Nadav Lapid, cinéaste
LA PEINTURE DU GRECO
Wikipédia, qui ne se trompe jamais, écrit sur le peintre Le Greco :
“Certains historiens de l’art et médecins positivistes, tels que Maurice Barrès au début du XXe siècle, suggèrent qu’El Greco souffrait d’un problème oculaire, peut-être une malformation de la rétine, qui aurait influé sur sa peinture : un oculiste espagnol, le docteur German Béritens, a soutenu (…) que c’était de l’astigmatisme (…).
La preuve : prenez chez un opticien les verres de lunettes que prescrivent les oculistes
(…), la toile d’El Greco vous apparaîtra immédiatement normale, naturelle, totalement dépourvue de ces fautes de proportions déformantes.”
Que ce soit vrai ou faux, qu’y a-t-il de plus admirable qu’un artiste dont on se dit, en visionnant son oeuvre, qu’elle ne peut provenir du monde “normal”, tel qu’on le connaît. Quelque chose est forcément cassé, ses yeux à lui, nos yeux à nous, la toile, l’écran. C’est seulement en déformant notre regard, en essayant de calmer notre esprit secoué que l’on peut formater la déformation. Parfois, on essaye, mais avec Le Greco, cela ne marche pas. Elle nous hante cette déformation sans remède.

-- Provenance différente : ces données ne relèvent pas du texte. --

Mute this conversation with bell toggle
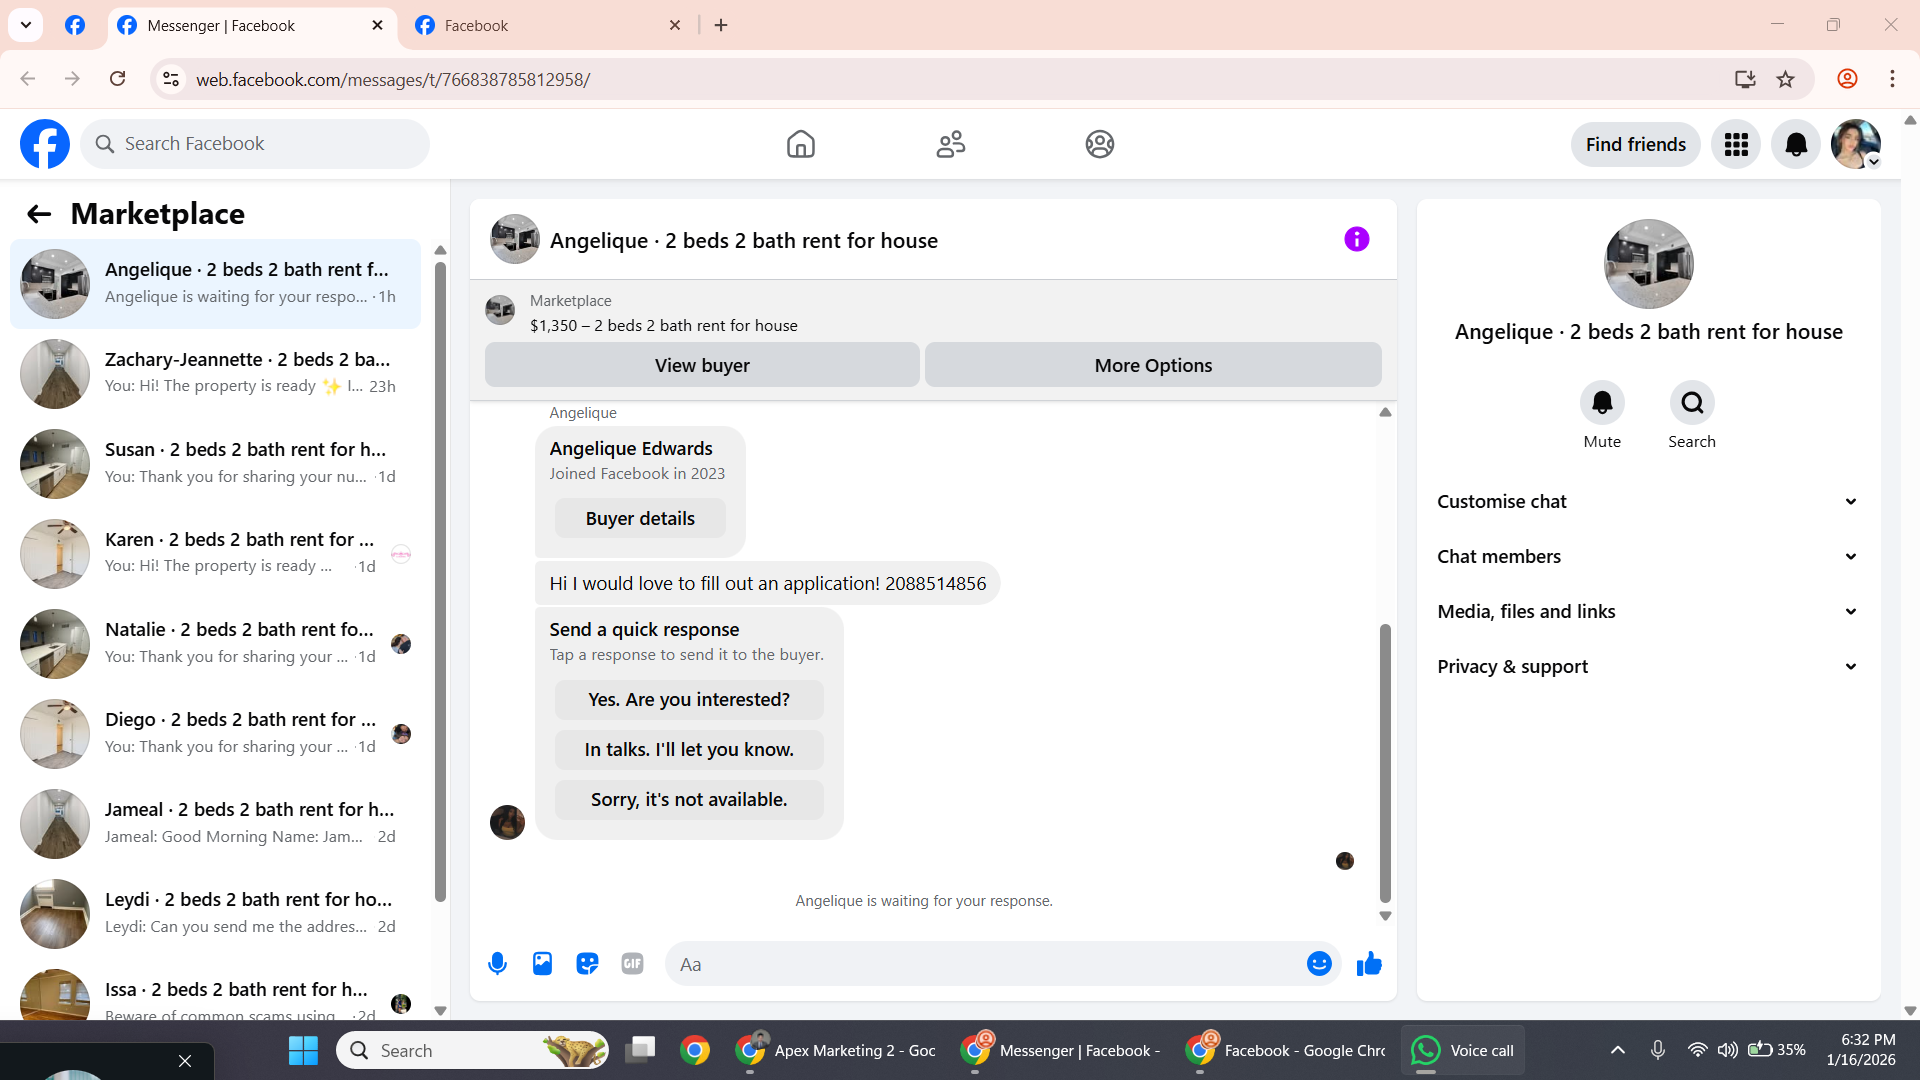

Le fameux mot d’ordre expressionniste (ne pas dessiner la voiture, mais l’émotion que la voiture suscite en moi), Le Greco l’a mis en application alors qu’il y avait à peine des chariots.
Son désespoir joyeux, festif, bouillonnant, tourmenté, sans répit, le désespoir du mouvement éternel de corps humains pourtant stables. L’immobilité au coeur du mobile. Tellement plus radical et profond que de sanctifier le mouvement du mouvant, à l’instar de la vision futuriste. Le peintre mi-aveugle qui fête la liberté d’une réalité floue. Totalement libre des exigences banales de précision, de perfection, de certitude. Se laissant traîner par la joie des vibrations.